*** Data for the task ***
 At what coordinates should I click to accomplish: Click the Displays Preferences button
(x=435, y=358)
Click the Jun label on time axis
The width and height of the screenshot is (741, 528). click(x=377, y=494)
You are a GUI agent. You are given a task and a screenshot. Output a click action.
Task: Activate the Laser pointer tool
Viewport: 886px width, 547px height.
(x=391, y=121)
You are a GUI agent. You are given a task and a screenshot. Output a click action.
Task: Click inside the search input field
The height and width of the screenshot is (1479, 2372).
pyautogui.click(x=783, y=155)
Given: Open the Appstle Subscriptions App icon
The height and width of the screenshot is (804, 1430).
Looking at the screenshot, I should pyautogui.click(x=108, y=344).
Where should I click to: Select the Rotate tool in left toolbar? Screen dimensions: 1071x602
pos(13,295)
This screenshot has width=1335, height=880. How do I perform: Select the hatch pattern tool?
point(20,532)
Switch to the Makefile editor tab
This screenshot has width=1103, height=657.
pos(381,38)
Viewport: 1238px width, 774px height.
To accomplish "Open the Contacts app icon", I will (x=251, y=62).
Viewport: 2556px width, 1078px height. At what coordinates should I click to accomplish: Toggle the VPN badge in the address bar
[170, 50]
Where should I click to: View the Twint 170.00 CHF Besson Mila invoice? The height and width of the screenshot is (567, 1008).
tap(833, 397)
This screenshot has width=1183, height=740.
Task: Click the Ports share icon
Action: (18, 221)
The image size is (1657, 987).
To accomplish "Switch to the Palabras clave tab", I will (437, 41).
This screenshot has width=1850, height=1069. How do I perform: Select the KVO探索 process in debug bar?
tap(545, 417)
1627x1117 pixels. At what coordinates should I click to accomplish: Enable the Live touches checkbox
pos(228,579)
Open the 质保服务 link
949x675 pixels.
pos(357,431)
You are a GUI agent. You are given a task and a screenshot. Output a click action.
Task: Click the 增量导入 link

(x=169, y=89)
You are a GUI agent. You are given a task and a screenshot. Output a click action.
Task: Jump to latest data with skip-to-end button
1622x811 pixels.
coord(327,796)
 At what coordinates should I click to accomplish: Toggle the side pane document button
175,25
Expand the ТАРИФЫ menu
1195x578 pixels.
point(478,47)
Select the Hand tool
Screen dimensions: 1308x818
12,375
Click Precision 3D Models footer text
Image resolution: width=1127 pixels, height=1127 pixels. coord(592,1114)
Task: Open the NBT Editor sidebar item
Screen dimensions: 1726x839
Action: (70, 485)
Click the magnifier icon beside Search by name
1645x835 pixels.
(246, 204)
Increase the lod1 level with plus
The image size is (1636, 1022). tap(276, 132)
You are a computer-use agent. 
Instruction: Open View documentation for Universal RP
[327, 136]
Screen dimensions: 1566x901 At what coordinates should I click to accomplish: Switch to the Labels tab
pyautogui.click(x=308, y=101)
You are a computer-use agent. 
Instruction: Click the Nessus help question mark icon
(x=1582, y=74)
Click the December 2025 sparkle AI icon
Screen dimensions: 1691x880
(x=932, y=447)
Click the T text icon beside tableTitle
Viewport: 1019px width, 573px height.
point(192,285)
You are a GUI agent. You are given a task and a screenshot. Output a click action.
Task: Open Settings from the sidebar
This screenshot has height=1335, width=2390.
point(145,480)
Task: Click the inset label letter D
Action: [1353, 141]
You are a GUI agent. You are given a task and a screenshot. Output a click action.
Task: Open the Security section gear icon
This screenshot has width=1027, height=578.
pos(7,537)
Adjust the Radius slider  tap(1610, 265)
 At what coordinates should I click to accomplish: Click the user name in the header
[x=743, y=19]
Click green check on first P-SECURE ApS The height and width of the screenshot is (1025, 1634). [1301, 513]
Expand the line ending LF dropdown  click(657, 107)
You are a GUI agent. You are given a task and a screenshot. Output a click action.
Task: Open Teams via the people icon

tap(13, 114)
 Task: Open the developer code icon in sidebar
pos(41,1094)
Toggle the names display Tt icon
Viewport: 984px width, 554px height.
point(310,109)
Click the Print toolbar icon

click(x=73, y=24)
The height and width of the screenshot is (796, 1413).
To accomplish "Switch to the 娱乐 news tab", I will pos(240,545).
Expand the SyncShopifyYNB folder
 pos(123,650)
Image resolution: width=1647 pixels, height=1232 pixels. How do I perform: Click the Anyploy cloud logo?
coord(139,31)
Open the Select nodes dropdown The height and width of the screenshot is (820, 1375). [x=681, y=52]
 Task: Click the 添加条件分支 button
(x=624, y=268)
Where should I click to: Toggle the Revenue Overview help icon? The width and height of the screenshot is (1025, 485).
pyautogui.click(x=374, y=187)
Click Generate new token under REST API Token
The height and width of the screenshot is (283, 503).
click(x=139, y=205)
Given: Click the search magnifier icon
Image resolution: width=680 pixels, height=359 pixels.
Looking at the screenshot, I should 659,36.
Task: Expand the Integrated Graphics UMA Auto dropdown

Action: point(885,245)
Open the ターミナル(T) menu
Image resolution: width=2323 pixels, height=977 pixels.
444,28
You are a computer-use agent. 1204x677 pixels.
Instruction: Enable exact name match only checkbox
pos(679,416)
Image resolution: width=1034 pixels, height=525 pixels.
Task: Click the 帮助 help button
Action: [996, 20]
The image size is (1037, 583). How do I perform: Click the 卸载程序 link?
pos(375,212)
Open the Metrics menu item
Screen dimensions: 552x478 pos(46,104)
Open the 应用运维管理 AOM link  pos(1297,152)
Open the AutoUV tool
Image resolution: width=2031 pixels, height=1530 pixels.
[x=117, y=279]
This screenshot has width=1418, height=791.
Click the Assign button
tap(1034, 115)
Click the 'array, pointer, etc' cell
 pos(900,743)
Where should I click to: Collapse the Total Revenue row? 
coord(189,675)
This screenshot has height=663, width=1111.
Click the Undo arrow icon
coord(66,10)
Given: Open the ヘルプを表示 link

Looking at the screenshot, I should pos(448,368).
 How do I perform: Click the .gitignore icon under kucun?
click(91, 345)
***
Your goal: Locate the lines above that hold the word "will". Show every one of them.

Your solution:
To accomplish "Open the Contacts app icon", I will (x=251, y=62).
To accomplish "Switch to the Palabras clave tab", I will (437, 41).
To accomplish "Switch to the 娱乐 news tab", I will pos(240,545).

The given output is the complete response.